Adolescentes, crack e internação compulsória


A internação compulsória dá-se mediante ordem judicial e somente naquelas hipóteses em que houver a necessidade da intervenção do Judiciário, para assegurar a execução da medida terapêutica recomendada em laudo médico, sob a perspectiva exclusiva do direito à saúde do paciente, quando tal direito, por alguma razão, não estiver sendo respeitado

Valeria da Silva Rodrigues
Juíza de direito titular da Vara de Atos Infracionais de Belo Horizonte

O envolvimento cada vez mais cedo de adolescentes com as drogas ilícitas, principalmente com o crack, é um fenômeno que vem crescendo de forma preocupante, atingindo indiscriminadamente todas as classes, conforme revelam dados recentemente divulgados pela Justiça da infância e da Juventude de Belo Horizonte.
Constatamos ao longo desses anos que os adolescentes usuários e/ou dependentes de crack atendidos na Justiça Juvenil têm dificuldades de expressar demandas, visto a não aceitação da dependência e de acessar ajuda, em razão da existência de um déficit no acesso universal ao Sistema Único de Saúde (SUS) por parte dessa população. Há um evidente despreparo das equipes de saúde, especialmente na atenção básica, no acolhimento das demandas desses usuários.
Muitos revelam-se inaptos para dimensionar a própria dependência e a nocividade de seu comportamento e mesmo quando alcançam esse entendimento, não aceitam qualquer tipo de ajuda, colocando assim em risco a própria vida e a da família, representando também uma ameaça à sociedade, ao praticar crimes para suprir o vício.
É dever do Estado interferir na vida daquele cidadão e determinar sua internação para tratamento, posto que o poder público tem o dever de garantir a vida e a integridade física daquele cidadão e devolver-lhe a dignidade, sua cidadania.
Impõe-se registrar que a Lei 10.216/01 que redirecionou o modelo assistencial em saúde mental, prevê em seu artigo 6º, incisos I, II e III, três tipos de internação:
a) voluntária (aquela que se dá com o consentimento do usuário);
b) involuntária (aquela que se dá sem o consentimento do usuário e a pedido de terceiro)
c) compulsória (aquela determinada pela Justiça), que só será realizada mediante laudo médico circunstanciado.
Por sua vez, o artigo 101, incisos V e VI, do Estatuto da Criança e do Adolescente (ECA), dispõe que compete ao juiz da Infância e da Juventude determinar tratamento médico, psicológico ou psiquiátrico, em regime hospitalar ou ambulatorial, para crianças e adolescentes que, por ação ou omissão do Estado, da família e da sociedade, ou em razão de suas condutas, tenham seus direitos violados.
Torna-se dessa forma importante destacar que a internação compulsória dá-se mediante ordem judicial e somente naquelas hipóteses em que houver a necessidade da intervenção do Judiciário, para assegurar a execução da medida terapêutica recomendada em laudo médico, sob a perspectiva exclusiva do direito à saúde do paciente, quando tal direito, por alguma razão, não estiver sendo respeitado.
Em hipótese alguma estamos a defender uma abordagem reducionista do problema, com a implementação da referida medida, que está distante da solução do problema. A internação compulsória é uma medida extrema e só deve ser usada nos casos recomendados por profissionais especializados quando evidenciada a situação de risco grave.
Por outro lado, o Centro de Atenção Psicossocial Álcool e Drogas (CAPSAD) não pode consistir no único recurso de atenção ao usuário de crack. Precisamos que seja disponibilizado para o público infanto-juvenil um local específico (acolhimento transitório), com leitos de atenção integral, para aqueles casos que necessitam de internação, seja para a realização de um pré-diagnóstico, seja para a realização de tratamento.
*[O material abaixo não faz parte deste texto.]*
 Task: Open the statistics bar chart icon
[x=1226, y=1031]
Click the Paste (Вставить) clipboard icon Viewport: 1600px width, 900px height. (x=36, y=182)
Esse espaço terapêutico deve estar interligado com os demais serviços da rede de saúde, como os CAPS e hospitais gerais. Trata-se de um local de transição e de proteção e intermediário entre as unidades/leitos hospitalares e os serviços em meio aberto oferecidos atualmente pelos CAPSAD.
Não estamos aqui defendendo a volta do período manicomial. Obviamente, o tempo de utilização desse leito deverá ser definido pela equipe médica, diante da complexidade que o caso demandar.
Deverá ser promovido pela equipe técnica, durante o período de internação, uma metodologia de adesão ao tratamento, pois esse público encontra-se numa fase de não aceitação de regras. Elas têm que ser negociadas, e não impostas. Tem que haver adesão também da família no tratamento, com participação ativa, para a obtenção de êxito na recuperação daquele paciente.
Em suma, os desafios sociais colocados à sociedade brasileira pela ampliação do consumo e do comércio do crack são complexos e exigem medidas práticas e objetivas por parte das autoridades constituídas.